1.5 Sampling techinques

  • The idea of sampling is to select a portion (or subset) of the larger population and study that portion (the sample) to gain information about the population

  • Because it takes a lot of time and money to examine an entire population, sampling is a very practical technique

Simple random sampling

  • In a simple random sample (SRS), each unit in the population is equally likely to be chosen

  • Most common approach is to assign a number to each population unit and then randomly choose numbers that correspond to these units by random number generator (RNG)

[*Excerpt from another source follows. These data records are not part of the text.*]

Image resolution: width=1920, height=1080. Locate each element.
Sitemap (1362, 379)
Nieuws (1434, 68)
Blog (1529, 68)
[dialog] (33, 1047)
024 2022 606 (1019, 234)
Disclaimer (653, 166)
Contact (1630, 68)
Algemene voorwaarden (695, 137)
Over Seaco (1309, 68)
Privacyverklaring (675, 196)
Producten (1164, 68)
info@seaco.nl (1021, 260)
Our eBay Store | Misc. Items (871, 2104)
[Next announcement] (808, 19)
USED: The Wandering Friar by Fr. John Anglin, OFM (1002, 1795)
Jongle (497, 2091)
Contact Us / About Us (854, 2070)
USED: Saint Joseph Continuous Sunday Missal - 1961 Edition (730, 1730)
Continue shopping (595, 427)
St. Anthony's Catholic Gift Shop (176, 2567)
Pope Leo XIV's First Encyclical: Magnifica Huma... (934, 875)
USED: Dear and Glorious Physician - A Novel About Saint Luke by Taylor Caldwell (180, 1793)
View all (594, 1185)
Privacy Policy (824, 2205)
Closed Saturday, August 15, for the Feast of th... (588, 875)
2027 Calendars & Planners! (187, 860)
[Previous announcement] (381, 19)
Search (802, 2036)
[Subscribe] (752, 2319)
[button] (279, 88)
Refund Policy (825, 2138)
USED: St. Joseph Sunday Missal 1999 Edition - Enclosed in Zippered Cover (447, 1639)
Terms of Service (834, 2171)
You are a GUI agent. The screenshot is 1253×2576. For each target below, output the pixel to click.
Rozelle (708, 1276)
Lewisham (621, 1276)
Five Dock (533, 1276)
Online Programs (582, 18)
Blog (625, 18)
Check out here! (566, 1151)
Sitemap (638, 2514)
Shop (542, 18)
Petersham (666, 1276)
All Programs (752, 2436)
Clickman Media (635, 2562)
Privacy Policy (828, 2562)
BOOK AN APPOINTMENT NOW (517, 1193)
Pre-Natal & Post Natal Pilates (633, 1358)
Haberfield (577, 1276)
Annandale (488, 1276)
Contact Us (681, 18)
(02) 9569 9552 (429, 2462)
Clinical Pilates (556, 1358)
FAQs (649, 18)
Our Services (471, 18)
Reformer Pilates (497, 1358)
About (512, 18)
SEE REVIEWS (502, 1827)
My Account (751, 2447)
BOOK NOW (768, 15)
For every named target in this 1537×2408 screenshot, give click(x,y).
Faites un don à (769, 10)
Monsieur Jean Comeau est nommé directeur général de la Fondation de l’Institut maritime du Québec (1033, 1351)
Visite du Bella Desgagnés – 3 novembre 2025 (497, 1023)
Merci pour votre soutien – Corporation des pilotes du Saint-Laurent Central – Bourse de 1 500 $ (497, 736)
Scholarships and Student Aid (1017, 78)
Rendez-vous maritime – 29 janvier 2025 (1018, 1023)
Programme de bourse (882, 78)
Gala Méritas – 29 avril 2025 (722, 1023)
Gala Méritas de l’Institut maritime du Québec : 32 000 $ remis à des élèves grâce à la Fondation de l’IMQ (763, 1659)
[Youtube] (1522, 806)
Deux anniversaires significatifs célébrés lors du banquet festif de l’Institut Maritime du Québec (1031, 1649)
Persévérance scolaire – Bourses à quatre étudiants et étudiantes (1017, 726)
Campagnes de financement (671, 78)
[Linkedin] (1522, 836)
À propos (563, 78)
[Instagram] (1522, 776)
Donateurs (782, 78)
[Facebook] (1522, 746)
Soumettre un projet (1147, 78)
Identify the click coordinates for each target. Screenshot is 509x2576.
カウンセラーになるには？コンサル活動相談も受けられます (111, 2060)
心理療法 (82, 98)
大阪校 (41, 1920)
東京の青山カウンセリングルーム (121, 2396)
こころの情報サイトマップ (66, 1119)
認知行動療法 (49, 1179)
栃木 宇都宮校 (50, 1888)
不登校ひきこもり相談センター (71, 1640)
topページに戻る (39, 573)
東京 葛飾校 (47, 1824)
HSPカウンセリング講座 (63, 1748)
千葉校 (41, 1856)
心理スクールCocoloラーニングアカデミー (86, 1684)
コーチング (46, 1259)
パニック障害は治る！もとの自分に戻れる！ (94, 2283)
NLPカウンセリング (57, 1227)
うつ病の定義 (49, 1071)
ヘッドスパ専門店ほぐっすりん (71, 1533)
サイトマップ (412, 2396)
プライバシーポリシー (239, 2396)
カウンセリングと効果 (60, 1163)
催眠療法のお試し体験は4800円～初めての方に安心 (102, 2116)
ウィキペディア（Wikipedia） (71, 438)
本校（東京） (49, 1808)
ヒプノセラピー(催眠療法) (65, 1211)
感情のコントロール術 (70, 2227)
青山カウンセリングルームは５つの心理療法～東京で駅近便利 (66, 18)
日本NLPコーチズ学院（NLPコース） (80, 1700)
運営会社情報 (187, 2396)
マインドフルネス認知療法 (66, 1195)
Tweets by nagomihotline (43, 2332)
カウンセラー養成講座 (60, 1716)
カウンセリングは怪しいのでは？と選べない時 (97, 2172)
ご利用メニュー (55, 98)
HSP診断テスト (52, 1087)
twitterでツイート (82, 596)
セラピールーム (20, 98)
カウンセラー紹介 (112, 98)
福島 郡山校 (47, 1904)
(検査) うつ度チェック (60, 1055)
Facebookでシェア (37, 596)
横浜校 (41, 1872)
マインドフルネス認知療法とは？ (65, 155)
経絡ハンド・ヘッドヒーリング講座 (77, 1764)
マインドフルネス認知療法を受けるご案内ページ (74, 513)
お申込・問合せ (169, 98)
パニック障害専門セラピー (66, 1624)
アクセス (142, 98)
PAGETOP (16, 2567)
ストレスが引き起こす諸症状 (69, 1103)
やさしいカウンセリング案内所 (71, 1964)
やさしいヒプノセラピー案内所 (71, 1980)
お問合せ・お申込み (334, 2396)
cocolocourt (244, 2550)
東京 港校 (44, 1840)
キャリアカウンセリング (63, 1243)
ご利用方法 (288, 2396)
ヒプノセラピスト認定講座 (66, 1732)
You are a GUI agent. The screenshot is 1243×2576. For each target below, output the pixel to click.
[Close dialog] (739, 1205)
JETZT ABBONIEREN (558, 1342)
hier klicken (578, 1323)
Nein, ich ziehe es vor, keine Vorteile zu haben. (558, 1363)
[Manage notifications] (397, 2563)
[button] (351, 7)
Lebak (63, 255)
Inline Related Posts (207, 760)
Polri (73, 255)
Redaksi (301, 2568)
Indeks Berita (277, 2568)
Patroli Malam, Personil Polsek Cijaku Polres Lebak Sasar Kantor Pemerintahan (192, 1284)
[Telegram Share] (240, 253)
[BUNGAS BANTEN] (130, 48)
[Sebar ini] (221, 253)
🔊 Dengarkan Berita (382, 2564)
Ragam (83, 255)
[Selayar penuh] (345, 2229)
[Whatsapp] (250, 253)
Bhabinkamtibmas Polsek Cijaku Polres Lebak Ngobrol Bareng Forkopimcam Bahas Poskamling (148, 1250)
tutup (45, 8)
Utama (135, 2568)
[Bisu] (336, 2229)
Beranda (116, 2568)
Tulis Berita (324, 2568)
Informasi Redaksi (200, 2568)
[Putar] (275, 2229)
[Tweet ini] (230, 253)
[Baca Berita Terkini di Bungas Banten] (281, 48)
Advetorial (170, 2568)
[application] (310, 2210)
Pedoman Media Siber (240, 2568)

  • Excel function =RANDBETWEEN() generates integer numbers that are randomly chosen between any two values you specify. For example, if you would like to choose a sample \(n=20\) from the population \(N=100\) you should repeat the function =RANDBETWEEN(1;100) twenty times until \(20\) unique numbers are generated (results with te same numbers should be discard when sampling without replacement)

Systematic sampling

  • Instead of RNG you use a specific sequence of numbers, i.e. every \(k^{th}\) population unit should be selected from the list starting with some randomly chosen number between \(1\) and \(k\), where \(k=\frac{n}{N}\)

Stratified sampling

  • When using stratified samples a population is divided into groups that we call strata

  • The strata may reflect any of characteristics of the population units, such as age, nationality, level of education, and so on

  • A stratified sample is chosen by ensuring that the proportion of sample units in each stratum matches the distribution found in the population

Cluster sampling

  • Cluster sampling is a two step procedure. It also considers dividing an entire population into groups but in the first step groups are chosen randomly, while in the second step a units from those groups are randomly chosen using a simple random sampling

  • The advantage of using cluster sampling is that it can be implemented more quickly and cheaply than stratified sampling

  • Unlike random samples, a non-random samples provide results which are not reliable for drawing conclusions about the overall population. Non-random sampling does not guarantee that each population member has a chance of being chosen and conclusions are primarily based on subjective judgments

  • Most common non-random sampling is convenience sampling, e.g. when you choose population units primarily because they are accessible

Example 1.7 A study is done to find the average private instructions that undergraduate students pay per semester. Each student in the following samples is asked how much private instructions he or she paid for the Fall semester. What is the type of sampling in each case?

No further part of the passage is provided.